**Activity:** Restate, exactly as written, the entries below from the line that holds "Undo with the orange arrow icon" through the line that holds "Task: Tap the info icon beside 49,600원". Pictures are not part of the copy.

**Entries provided:**
*** Block opens ***
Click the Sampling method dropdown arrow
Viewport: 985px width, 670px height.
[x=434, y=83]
*** Block closes ***
*** Block opens ***
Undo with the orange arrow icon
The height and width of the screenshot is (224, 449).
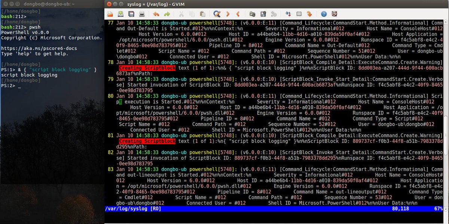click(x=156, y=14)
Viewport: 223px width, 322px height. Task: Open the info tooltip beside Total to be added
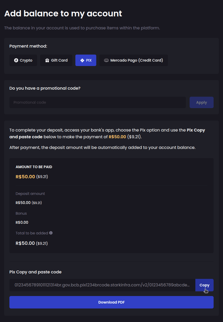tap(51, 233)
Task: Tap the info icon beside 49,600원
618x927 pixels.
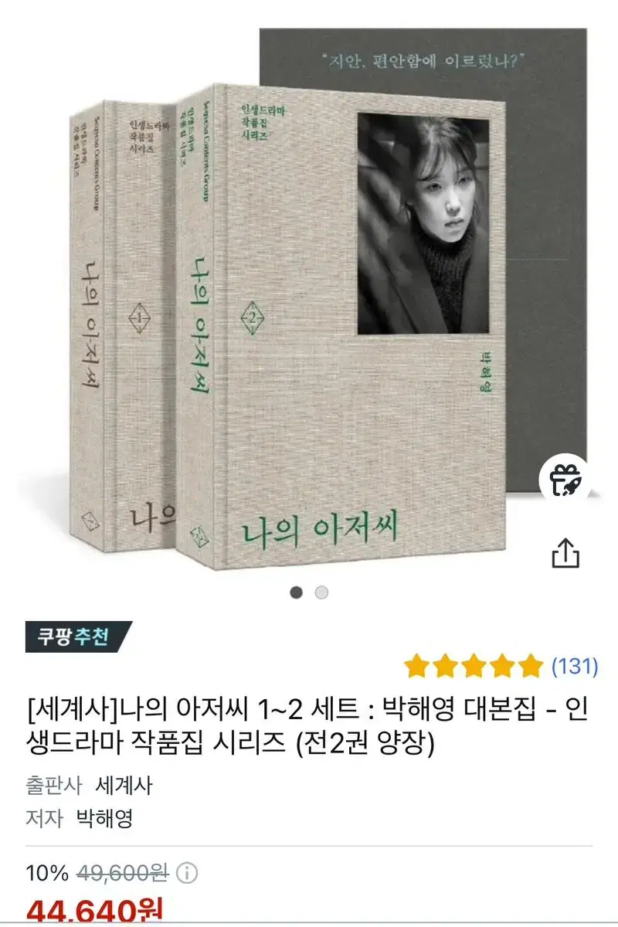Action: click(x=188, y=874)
*** Block closes ***
*** Block opens ***
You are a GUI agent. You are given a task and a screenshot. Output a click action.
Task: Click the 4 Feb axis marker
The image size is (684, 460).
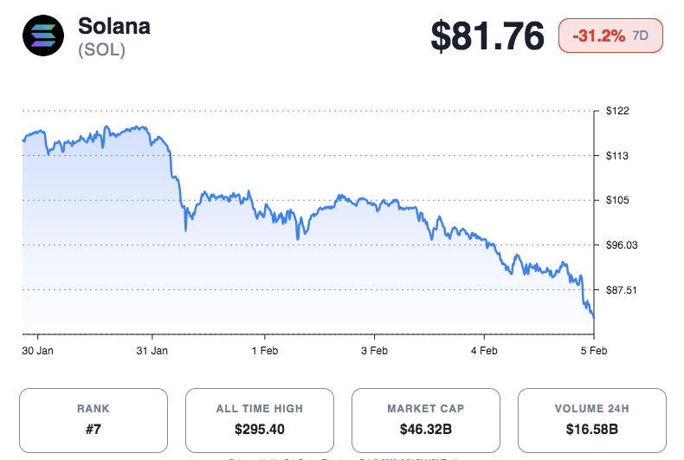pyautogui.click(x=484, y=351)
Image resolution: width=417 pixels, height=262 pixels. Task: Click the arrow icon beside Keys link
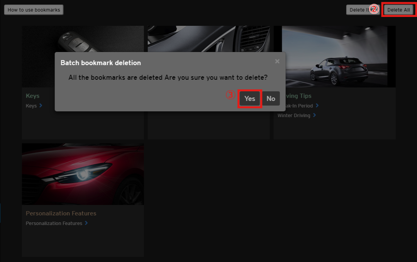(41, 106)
*** Block closes ***
**Task answer:**
Undo with the orange arrow icon
The height and width of the screenshot is (224, 449).
click(x=156, y=14)
Viewport: 223px width, 322px height. Task: Open the info tooltip beside Total to be added
tap(51, 233)
Task: Tap the info icon beside 49,600원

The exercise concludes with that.